### SELECTED PASSAGE
============================================================
Display the variable (column) lables:
## [1] "disasterNumber" "disasterType" "declarationDate"
## [4] "disasterCloseOutDate" "incidentType" "ihProgramDeclared"
## [7] "iaProgramDeclared" "paProgramDeclared" "hmProgramDeclared"
## [10] "incidentBeginDate" "incidentEndDate" "state"
## [13] "declaredCountyArea" "placeCode" "fyDeclared"
## [16] "int_declaration" "int_incident" "declarationDur_secs"
## [19] "incidentDur_secs" "county3" "statefips"
## [22] "countyfips"
There are 22 variables in the data.frame disaster_df. Of particular interest for this analysis is the response variable, disaster duration which is to be calculated from the difference between the declarationDate and disasterCloseOutDate features (numerical variable). The relationship between disaster duration and explanatory variables suh as the disaster types, program declared and geographic location will be explored. FEMA disaster records are historical observational data points, and as such will not establish causal links between disaster durations and other data features. However, this analysis will reveal insightful relationships between the variables. The data set is comprehensive and ecompasses all declared disasters (save for 214 that were filtered earlier). However, the estimates made in this analysis should not be generalized to all future disaster declarations as the there may be changes in FEMA disaster management or data collection protocals.
Exploratory Data Analysis
An exploratory analysis of disaster_df to report relevant statistics and visualizations of the data.
Summary Statistics for Disaster Declaration Durations: How long does it takes FEMA to manage a natural disaster from the declaration to the close of the disaster.
#format date interval
disaster_df$duration_days <- as.numeric(as.character(day(seconds_to_period(disaster_df$declarationDur_secs))))
============================================================
### GIVEN ENTRIES
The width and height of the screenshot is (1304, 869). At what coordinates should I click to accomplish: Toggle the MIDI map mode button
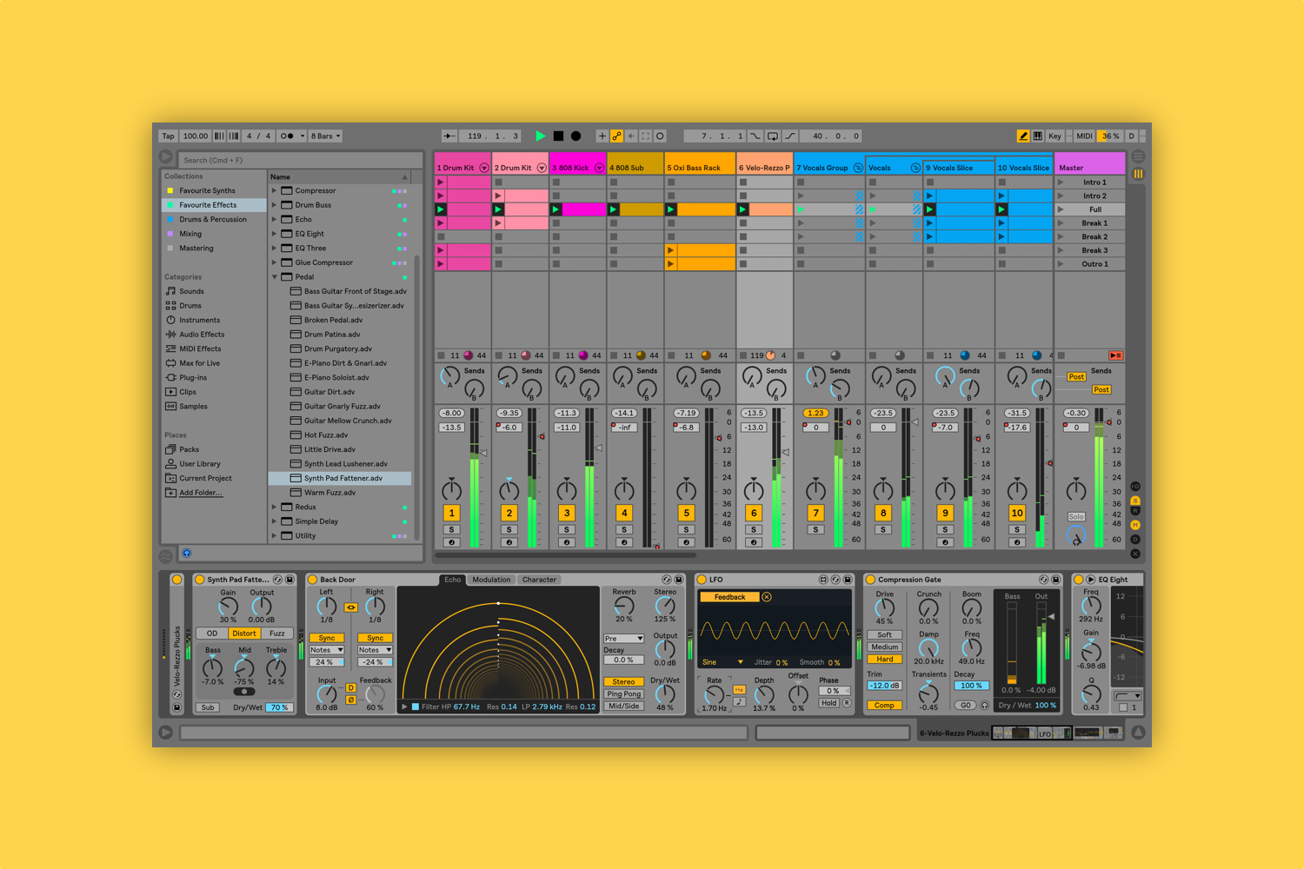1084,136
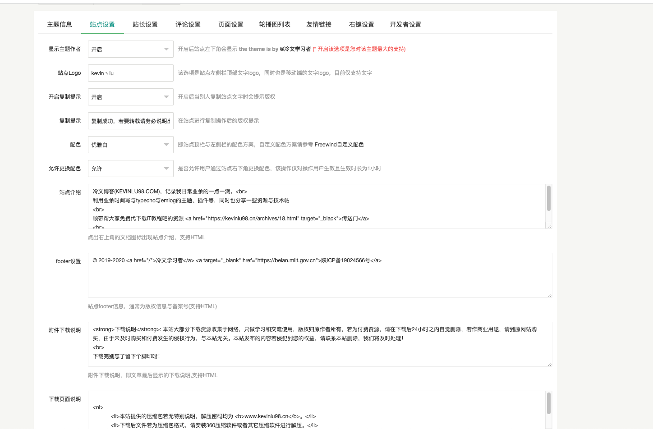
Task: Click the 下载页面说明 text area scrollbar
Action: click(x=549, y=403)
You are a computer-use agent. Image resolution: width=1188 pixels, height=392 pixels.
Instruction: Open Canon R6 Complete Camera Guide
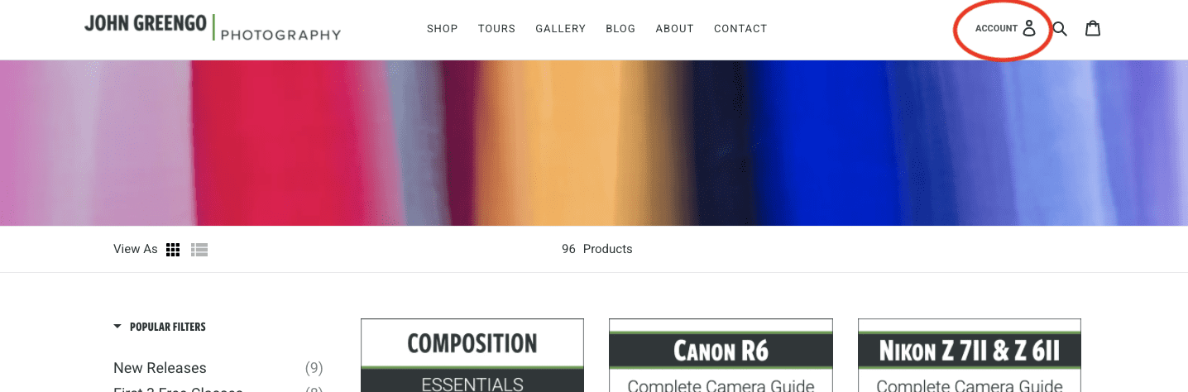click(721, 356)
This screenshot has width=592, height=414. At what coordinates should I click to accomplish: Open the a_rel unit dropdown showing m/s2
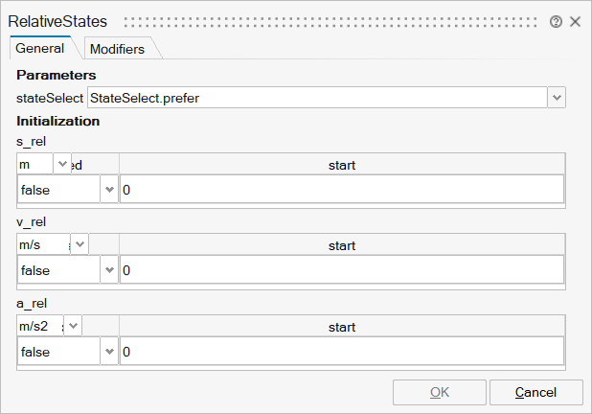pos(74,327)
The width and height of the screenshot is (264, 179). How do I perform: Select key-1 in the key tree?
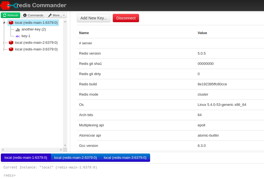point(25,36)

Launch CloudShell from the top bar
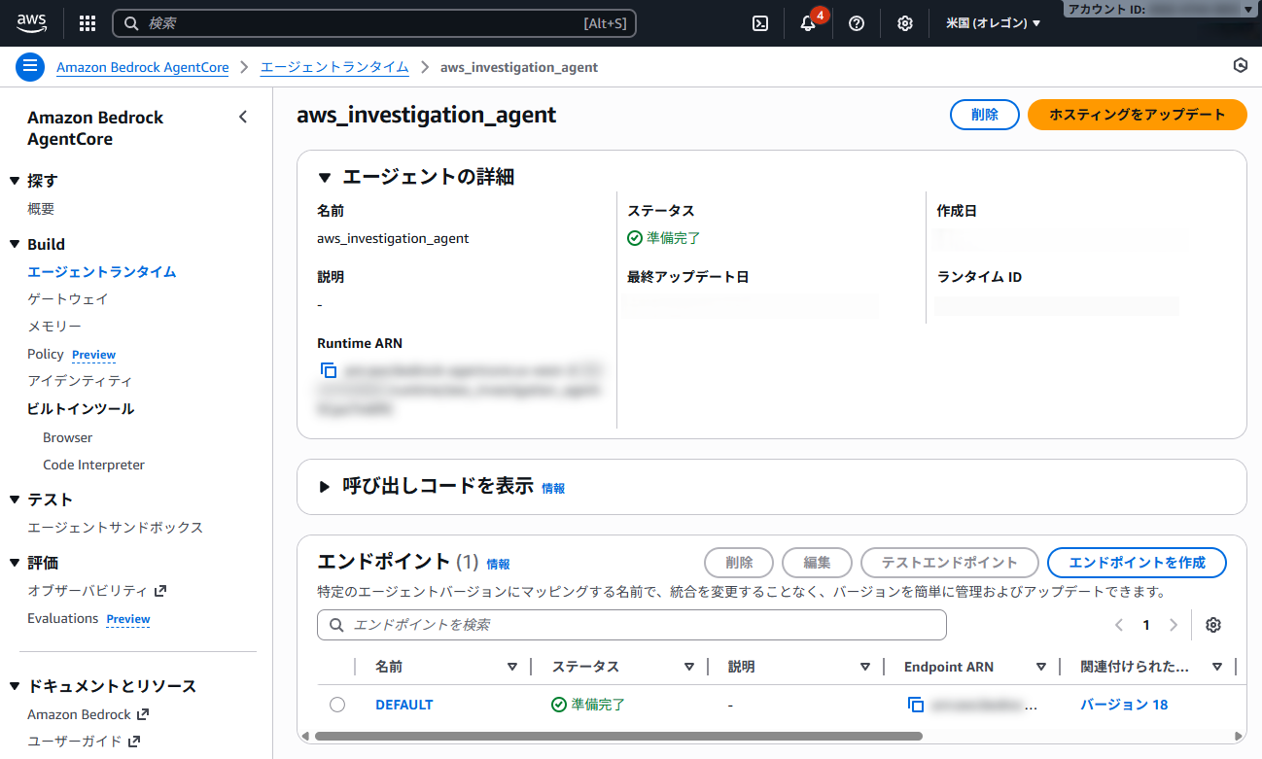tap(759, 22)
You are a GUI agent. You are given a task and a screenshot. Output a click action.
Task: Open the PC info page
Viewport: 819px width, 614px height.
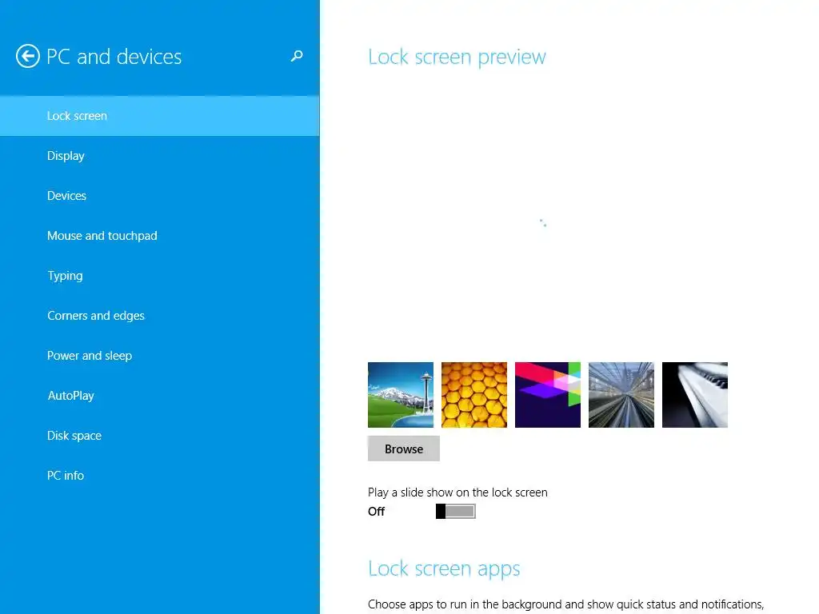160,475
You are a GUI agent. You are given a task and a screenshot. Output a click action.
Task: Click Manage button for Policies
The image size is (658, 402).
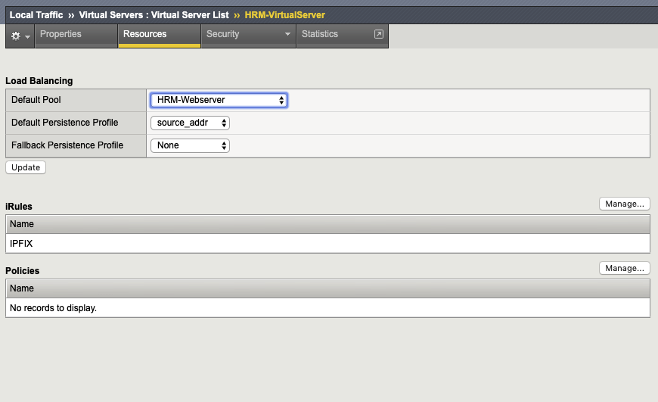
============================================================
### EXERCISE DIRECTIONS
Rewrite the FEMA disaster analysis from "Summary Statistics for" to "of the disaster.", switching "natural disaster" to "major disaster".

### ANSWER TO THIS TASK
Summary Statistics for Disaster Declaration Durations: How long does it takes FEMA to manage a major disaster from the declaration to the close of the disaster.